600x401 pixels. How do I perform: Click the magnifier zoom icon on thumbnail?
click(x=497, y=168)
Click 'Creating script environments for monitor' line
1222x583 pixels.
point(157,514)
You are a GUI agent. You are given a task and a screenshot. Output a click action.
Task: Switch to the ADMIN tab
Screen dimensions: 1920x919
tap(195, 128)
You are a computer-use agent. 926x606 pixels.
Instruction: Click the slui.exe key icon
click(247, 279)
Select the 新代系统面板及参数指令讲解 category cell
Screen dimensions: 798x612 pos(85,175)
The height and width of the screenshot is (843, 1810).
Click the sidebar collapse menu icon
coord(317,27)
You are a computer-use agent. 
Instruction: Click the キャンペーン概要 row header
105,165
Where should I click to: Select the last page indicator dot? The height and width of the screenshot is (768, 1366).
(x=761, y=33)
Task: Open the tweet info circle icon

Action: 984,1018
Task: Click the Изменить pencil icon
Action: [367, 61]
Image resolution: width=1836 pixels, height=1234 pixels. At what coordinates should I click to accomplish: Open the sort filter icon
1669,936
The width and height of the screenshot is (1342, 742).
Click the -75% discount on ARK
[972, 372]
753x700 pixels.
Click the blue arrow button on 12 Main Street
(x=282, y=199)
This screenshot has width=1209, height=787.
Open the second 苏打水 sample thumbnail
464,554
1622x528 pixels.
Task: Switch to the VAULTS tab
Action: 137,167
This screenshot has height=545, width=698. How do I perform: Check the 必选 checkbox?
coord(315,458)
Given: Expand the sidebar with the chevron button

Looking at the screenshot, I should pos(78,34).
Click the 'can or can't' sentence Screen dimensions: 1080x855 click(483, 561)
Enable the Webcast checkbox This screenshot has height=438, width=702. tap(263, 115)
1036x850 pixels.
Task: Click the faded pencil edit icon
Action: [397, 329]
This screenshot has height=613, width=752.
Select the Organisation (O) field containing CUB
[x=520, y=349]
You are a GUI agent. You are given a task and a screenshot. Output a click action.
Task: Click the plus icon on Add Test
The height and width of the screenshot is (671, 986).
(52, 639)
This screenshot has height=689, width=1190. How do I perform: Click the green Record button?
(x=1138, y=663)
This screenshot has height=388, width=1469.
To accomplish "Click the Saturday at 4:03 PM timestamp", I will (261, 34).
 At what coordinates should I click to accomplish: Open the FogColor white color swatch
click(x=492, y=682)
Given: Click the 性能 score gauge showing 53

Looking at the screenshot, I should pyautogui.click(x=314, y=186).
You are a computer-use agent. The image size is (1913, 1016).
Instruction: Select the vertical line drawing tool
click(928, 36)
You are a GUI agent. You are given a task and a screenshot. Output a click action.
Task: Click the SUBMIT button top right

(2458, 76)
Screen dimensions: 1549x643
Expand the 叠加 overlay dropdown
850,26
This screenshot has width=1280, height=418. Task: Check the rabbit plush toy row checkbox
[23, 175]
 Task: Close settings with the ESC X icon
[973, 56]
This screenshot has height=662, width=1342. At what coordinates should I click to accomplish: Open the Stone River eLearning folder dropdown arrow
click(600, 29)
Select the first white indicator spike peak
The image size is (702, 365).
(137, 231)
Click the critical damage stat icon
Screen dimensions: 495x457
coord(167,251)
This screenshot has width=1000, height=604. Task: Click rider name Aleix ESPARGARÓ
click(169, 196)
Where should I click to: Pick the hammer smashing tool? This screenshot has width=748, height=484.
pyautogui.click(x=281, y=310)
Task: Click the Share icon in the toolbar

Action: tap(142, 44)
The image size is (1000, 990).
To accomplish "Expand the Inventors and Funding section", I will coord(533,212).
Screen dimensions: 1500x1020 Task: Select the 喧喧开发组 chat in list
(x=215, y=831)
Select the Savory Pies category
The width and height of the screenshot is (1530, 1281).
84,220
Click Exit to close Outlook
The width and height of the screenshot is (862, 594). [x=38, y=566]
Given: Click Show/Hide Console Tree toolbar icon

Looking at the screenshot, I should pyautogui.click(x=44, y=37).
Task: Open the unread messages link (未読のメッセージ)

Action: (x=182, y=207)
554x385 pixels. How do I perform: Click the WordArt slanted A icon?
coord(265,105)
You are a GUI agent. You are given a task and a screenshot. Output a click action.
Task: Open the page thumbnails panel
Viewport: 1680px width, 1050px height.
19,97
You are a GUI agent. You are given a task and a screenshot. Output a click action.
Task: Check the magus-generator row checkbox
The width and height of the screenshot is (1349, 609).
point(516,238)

..........

Word for word, output the records that appear above.

Task answer:
600x401 pixels. How do I perform: Click the magnifier zoom icon on thumbnail?
click(x=497, y=168)
Click 'Creating script environments for monitor' line
1222x583 pixels.
point(157,514)
You are a GUI agent. You are given a task and a screenshot. Output a click action.
Task: Switch to the ADMIN tab
Screen dimensions: 1920x919
tap(195, 128)
You are a computer-use agent. 926x606 pixels.
Instruction: Click the slui.exe key icon
click(247, 279)
Select the 新代系统面板及参数指令讲解 category cell
Screen dimensions: 798x612 pos(85,175)
The height and width of the screenshot is (843, 1810).
Click the sidebar collapse menu icon
coord(317,27)
You are a computer-use agent. 
Instruction: Click the キャンペーン概要 row header
105,165
Where should I click to: Select the last page indicator dot? The height and width of the screenshot is (768, 1366).
(x=761, y=33)
Task: Open the tweet info circle icon

Action: 984,1018
Task: Click the Изменить pencil icon
Action: [367, 61]
Image resolution: width=1836 pixels, height=1234 pixels. At what coordinates should I click to accomplish: Open the sort filter icon
1669,936
The width and height of the screenshot is (1342, 742).
Click the -75% discount on ARK
[972, 372]
753x700 pixels.
Click the blue arrow button on 12 Main Street
(x=282, y=199)
This screenshot has width=1209, height=787.
Open the second 苏打水 sample thumbnail
464,554
1622x528 pixels.
Task: Switch to the VAULTS tab
Action: 137,167
This screenshot has height=545, width=698. How do I perform: Check the 必选 checkbox?
coord(315,458)
Given: Expand the sidebar with the chevron button

Looking at the screenshot, I should pos(78,34).
Click the 'can or can't' sentence Screen dimensions: 1080x855 click(483, 561)
Enable the Webcast checkbox This screenshot has height=438, width=702. tap(263, 115)
1036x850 pixels.
Task: Click the faded pencil edit icon
Action: [397, 329]
This screenshot has height=613, width=752.
Select the Organisation (O) field containing CUB
[x=520, y=349]
You are a GUI agent. You are given a task and a screenshot. Output a click action.
Task: Click the plus icon on Add Test
The height and width of the screenshot is (671, 986).
(52, 639)
This screenshot has height=689, width=1190. How do I perform: Click the green Record button?
(x=1138, y=663)
This screenshot has height=388, width=1469.
To accomplish "Click the Saturday at 4:03 PM timestamp", I will (261, 34).
 At what coordinates should I click to accomplish: Open the FogColor white color swatch
click(x=492, y=682)
Given: Click the 性能 score gauge showing 53

Looking at the screenshot, I should pyautogui.click(x=314, y=186).
You are a computer-use agent. The image size is (1913, 1016).
Instruction: Select the vertical line drawing tool
click(928, 36)
You are a GUI agent. You are given a task and a screenshot. Output a click action.
Task: Click the SUBMIT button top right

(2458, 76)
Screen dimensions: 1549x643
Expand the 叠加 overlay dropdown
850,26
This screenshot has width=1280, height=418. Task: Check the rabbit plush toy row checkbox
[23, 175]
 Task: Close settings with the ESC X icon
[973, 56]
This screenshot has height=662, width=1342. At what coordinates should I click to accomplish: Open the Stone River eLearning folder dropdown arrow
click(600, 29)
Select the first white indicator spike peak
The image size is (702, 365).
(137, 231)
Click the critical damage stat icon
Screen dimensions: 495x457
coord(167,251)
This screenshot has width=1000, height=604. Task: Click rider name Aleix ESPARGARÓ
click(169, 196)
Where should I click to: Pick the hammer smashing tool? This screenshot has width=748, height=484.
pyautogui.click(x=281, y=310)
Task: Click the Share icon in the toolbar

Action: tap(142, 44)
The image size is (1000, 990).
To accomplish "Expand the Inventors and Funding section", I will coord(533,212).
Screen dimensions: 1500x1020 Task: Select the 喧喧开发组 chat in list
(x=215, y=831)
Select the Savory Pies category
The width and height of the screenshot is (1530, 1281).
84,220
Click Exit to close Outlook
The width and height of the screenshot is (862, 594). [x=38, y=566]
Given: Click Show/Hide Console Tree toolbar icon

Looking at the screenshot, I should pyautogui.click(x=44, y=37).
Task: Open the unread messages link (未読のメッセージ)

Action: (x=182, y=207)
554x385 pixels. How do I perform: Click the WordArt slanted A icon?
coord(265,105)
You are a GUI agent. You are given a task and a screenshot. Output a click action.
Task: Open the page thumbnails panel
Viewport: 1680px width, 1050px height.
19,97
You are a GUI agent. You are given a task and a screenshot. Output a click action.
Task: Check the magus-generator row checkbox
The width and height of the screenshot is (1349, 609).
point(516,238)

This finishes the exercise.